- **TASK BRIEF**
All of the data, from the first line to the last, should be reproduced without alteration.

- **RECORDS FOR THIS EXERCISE**
=======

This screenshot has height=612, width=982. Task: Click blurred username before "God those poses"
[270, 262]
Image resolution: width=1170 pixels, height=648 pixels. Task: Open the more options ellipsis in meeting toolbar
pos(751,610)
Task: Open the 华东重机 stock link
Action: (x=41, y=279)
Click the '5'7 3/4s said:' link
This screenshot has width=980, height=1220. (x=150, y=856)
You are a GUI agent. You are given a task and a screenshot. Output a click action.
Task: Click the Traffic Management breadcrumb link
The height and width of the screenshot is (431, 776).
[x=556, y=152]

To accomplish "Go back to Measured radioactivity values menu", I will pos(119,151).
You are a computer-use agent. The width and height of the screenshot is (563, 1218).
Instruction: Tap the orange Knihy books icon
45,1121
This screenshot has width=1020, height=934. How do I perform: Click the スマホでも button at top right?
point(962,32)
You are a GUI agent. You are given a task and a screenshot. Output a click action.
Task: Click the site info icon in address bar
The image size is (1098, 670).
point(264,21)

=======

- **RESULT FOR THIS EXERCISE**
This screenshot has height=612, width=982. Task: Click blurred username before "God those poses"
[270, 262]
Image resolution: width=1170 pixels, height=648 pixels. Task: Open the more options ellipsis in meeting toolbar
pos(751,610)
Task: Open the 华东重机 stock link
Action: (x=41, y=279)
Click the '5'7 3/4s said:' link
This screenshot has width=980, height=1220. (x=150, y=856)
You are a GUI agent. You are given a task and a screenshot. Output a click action.
Task: Click the Traffic Management breadcrumb link
The height and width of the screenshot is (431, 776).
[x=556, y=152]

To accomplish "Go back to Measured radioactivity values menu", I will pos(119,151).
You are a computer-use agent. The width and height of the screenshot is (563, 1218).
Instruction: Tap the orange Knihy books icon
45,1121
This screenshot has width=1020, height=934. How do I perform: Click the スマホでも button at top right?
point(962,32)
You are a GUI agent. You are given a task and a screenshot. Output a click action.
Task: Click the site info icon in address bar
The image size is (1098, 670).
point(264,21)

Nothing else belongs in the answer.